In the village of Amizmiz near the epicentre, rescue workers picked through rubble with their bare hands. Fallen masonry blocked narrow streets. Outside a hospital, around 10 bodies lay covered in blankets as grieving relatives stood nearby.
“When I felt the earth shaking beneath my feet and the house leaning, I rushed to get my kids out. But my neighbours couldn’t,” said Mohamed Azaw. “Unfortunately no one was found alive in that family. The father and son were found dead and they are still looking for the mother and the daughter.”
Rescuers stood atop the pancaked floors of one building in Amizmiz, bits of carpet and furniture protruding from the rubble. A long queue formed outside the only open shop as people sought supplies. Underlining the challenges facing rescuers, fallen boulders blocked a road from Amizmiz to a nearby village.
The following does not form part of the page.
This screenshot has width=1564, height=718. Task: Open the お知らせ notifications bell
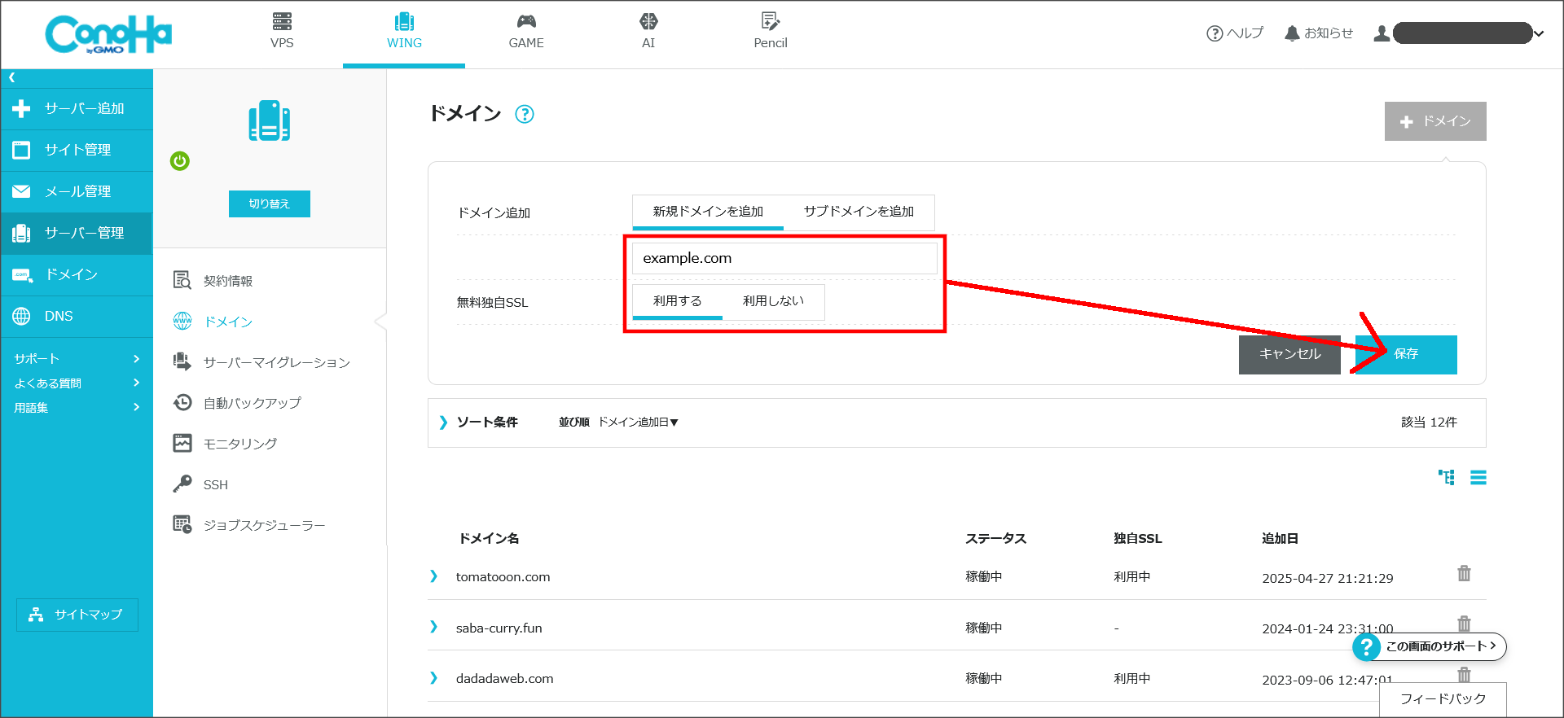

Nearly all the houses in the area of Asni, some 40 km south of Marrakech, were damaged, and villagers were preparing to spend the night outside. Food was in short supply as roofs had collapsed on kitchens, said villager Mohamed Ouhammo.
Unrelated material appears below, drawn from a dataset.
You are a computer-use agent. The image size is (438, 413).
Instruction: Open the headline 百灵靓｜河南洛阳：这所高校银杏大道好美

Montasir Itri, a resident of Asni, said the search was on for survivors.
“Our neighbours are under the rubble and people are working hard to rescue them using available means in the village,” he said.
The quake, which hit at around 11 p.m. (2200 GMT), affected a sweep of the High Atlas mountain range. Tremors were felt as far away as Huelva and Jaen in the southern Spanish region of Andalusia.
Street camera footage in Marrakech showed the moment the earth began to shake, as men suddenly looked around and jumped up, and others ran for shelter into an alleyway and then fled as dust and debris tumbled around them.
In Marrakech, where 13 people were confirmed dead, residents spent the night in the open, afraid to go home.
In the heart of its old city, a UNESCO World Heritage site, a mosque minaret had fallen in Jemaa al-Fna Square.
Injured people filtered into Marrakech from the surrounding areas seeking treatment.
State television footage from the Moulay Ibrahim area some 40 km (25 miles) south of Marrakech showed dozens of houses collapsed at the foothills of a mountain, and residents digging graves as groups of women stood in the street.
FLEEING FOR SAFETY
In Marrakech, where rubble had tumbled into the streets, residents described desperate scenes as people fled for safety.
“I still can’t sleep in the house because of the shock and also because the old town is made up of old houses,” said Jaouhari Mohamed, an resident of the old city.
Moroccan state television broadcast images of troops being deployed.
Turkey, where powerful earthquakes in February killed more than 50,000 people, was among nations expressing solidarity and offering to provide support.
Algeria, which broke off ties with Morocco in 2021 after escalating tensions between the countries focused on the Western Sahara conflict, said it would open airspace for humanitarian and medical flights.
The quake was recorded at a depth of 18.5 km, typically more destructive than deeper quakes of the same magnitude. It was Morocco’s deadliest earthquake since 1960 when a quake was estimated to have killed at least 12,000 people, according to the U.S. Geological Survey.
“The shallow earthquakes are normally more destructive,” said Mohammad Kashani, Associate Professor of Structural and Earthquake Engineering at the University of Southampton.
He compared scenes of the aftermath to images from Turkey in February: “The area is full of old and historical buildings, which are mainly masonry. The collapsed reinforced concrete structures that I saw … were either old or substandard.”
Marrakech is due to host the annual meetings of the International Monetary Fund and World Bank from Oct. 9.
An IMF spokesperson, asked about the planned meetings, said: “Our sole focus at this time is on the people of Morocco and the authorities who are dealing with this tragedy.”
In Marrakech, some houses in the tightly packed old city had collapsed and people used their hands to remove debris while they waited for heavy equipment, said resident Id Waaziz Hassan.
In Casablanca, some 250 km north of Ighil, people who spent the night in the streets were too scared to return to their homes.
People in the capital city of Rabat, about 350 km north of Ighil, and in the coastal town of Imsouane, about 180 km to its west, also fled their homes, fearing a stronger quake.
“The house rocked aggressively, everyone was scared,” said resident Mohamed Taqafi.